• **Required action**: Only an exact copy of the records, from the line with "Open the デスクトップ favorite folder" through the last line, is wanted.
= Beginning of Section =
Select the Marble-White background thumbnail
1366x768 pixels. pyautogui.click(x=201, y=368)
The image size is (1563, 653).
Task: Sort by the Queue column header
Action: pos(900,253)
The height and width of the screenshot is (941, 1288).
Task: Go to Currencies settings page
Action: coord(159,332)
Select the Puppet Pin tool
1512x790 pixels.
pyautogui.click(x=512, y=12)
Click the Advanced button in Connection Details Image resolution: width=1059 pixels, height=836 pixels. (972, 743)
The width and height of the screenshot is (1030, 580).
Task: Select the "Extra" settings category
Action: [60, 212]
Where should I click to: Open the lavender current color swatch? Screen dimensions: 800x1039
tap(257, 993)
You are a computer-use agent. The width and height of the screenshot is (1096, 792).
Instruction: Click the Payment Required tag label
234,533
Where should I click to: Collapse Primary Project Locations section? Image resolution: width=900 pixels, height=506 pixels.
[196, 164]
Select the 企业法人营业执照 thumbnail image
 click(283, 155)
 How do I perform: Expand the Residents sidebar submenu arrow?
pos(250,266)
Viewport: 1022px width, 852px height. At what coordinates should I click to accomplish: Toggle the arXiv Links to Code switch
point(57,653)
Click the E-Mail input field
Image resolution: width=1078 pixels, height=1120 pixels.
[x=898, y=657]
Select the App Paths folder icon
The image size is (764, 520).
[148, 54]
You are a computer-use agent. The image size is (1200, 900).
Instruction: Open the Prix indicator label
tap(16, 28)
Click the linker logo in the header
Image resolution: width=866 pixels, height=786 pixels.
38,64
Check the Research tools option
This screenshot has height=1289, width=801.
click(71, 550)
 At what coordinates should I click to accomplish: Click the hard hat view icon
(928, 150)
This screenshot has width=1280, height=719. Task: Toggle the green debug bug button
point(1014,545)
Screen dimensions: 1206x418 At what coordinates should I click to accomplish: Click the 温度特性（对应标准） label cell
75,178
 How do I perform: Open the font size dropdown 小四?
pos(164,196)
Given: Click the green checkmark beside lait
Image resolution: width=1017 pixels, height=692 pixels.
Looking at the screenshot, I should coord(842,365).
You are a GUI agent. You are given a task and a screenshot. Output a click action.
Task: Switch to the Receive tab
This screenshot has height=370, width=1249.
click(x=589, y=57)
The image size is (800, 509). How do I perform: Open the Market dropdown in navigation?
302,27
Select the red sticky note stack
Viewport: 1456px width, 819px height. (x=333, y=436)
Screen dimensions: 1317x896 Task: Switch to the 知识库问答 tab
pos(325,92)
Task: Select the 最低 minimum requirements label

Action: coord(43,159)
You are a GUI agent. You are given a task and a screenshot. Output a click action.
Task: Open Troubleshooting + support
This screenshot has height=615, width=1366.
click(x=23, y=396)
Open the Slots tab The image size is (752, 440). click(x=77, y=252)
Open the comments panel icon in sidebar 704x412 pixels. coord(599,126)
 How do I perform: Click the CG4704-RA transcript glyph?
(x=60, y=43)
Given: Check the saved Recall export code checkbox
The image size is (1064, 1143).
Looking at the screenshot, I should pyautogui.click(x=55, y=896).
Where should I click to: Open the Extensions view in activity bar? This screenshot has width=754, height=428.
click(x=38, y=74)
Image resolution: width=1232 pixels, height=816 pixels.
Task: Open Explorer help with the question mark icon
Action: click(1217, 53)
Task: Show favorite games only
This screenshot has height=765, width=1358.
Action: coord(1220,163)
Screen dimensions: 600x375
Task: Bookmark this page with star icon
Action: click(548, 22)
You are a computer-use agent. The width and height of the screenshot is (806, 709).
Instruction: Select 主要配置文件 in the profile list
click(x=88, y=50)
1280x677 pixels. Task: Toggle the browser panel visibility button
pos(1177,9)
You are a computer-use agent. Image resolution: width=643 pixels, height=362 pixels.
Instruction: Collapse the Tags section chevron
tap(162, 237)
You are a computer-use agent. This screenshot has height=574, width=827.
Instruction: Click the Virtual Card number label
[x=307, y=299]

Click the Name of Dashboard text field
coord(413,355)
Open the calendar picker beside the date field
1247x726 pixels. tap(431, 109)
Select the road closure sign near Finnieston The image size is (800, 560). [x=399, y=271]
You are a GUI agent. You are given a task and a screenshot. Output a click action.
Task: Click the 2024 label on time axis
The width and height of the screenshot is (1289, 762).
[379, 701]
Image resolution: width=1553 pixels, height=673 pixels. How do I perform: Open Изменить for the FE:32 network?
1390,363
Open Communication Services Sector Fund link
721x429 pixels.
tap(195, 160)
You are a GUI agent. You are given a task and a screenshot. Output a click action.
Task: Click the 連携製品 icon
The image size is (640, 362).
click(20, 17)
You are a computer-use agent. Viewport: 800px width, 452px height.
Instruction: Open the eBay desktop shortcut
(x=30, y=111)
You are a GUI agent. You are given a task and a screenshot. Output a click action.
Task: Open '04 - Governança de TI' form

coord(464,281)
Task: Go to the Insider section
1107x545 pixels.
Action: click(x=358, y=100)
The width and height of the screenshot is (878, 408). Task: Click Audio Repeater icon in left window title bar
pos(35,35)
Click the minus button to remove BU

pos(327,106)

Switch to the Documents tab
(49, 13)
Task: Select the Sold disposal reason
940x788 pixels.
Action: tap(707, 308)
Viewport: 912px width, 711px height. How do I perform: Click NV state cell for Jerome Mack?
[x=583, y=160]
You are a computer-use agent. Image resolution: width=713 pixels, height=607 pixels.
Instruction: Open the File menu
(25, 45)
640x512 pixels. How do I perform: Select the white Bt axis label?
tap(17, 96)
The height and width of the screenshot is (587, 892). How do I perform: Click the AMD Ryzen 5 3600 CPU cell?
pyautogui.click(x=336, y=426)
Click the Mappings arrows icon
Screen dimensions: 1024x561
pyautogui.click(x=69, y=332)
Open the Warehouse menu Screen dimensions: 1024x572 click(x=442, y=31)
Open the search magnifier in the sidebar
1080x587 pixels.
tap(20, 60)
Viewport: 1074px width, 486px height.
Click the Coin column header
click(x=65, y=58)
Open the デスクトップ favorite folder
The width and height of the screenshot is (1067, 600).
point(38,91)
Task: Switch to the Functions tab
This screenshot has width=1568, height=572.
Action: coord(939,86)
= End of Section =
• **Response to the task**:
Open the デスクトップ favorite folder
The width and height of the screenshot is (1067, 600).
point(38,91)
Task: Switch to the Functions tab
This screenshot has width=1568, height=572.
Action: coord(939,86)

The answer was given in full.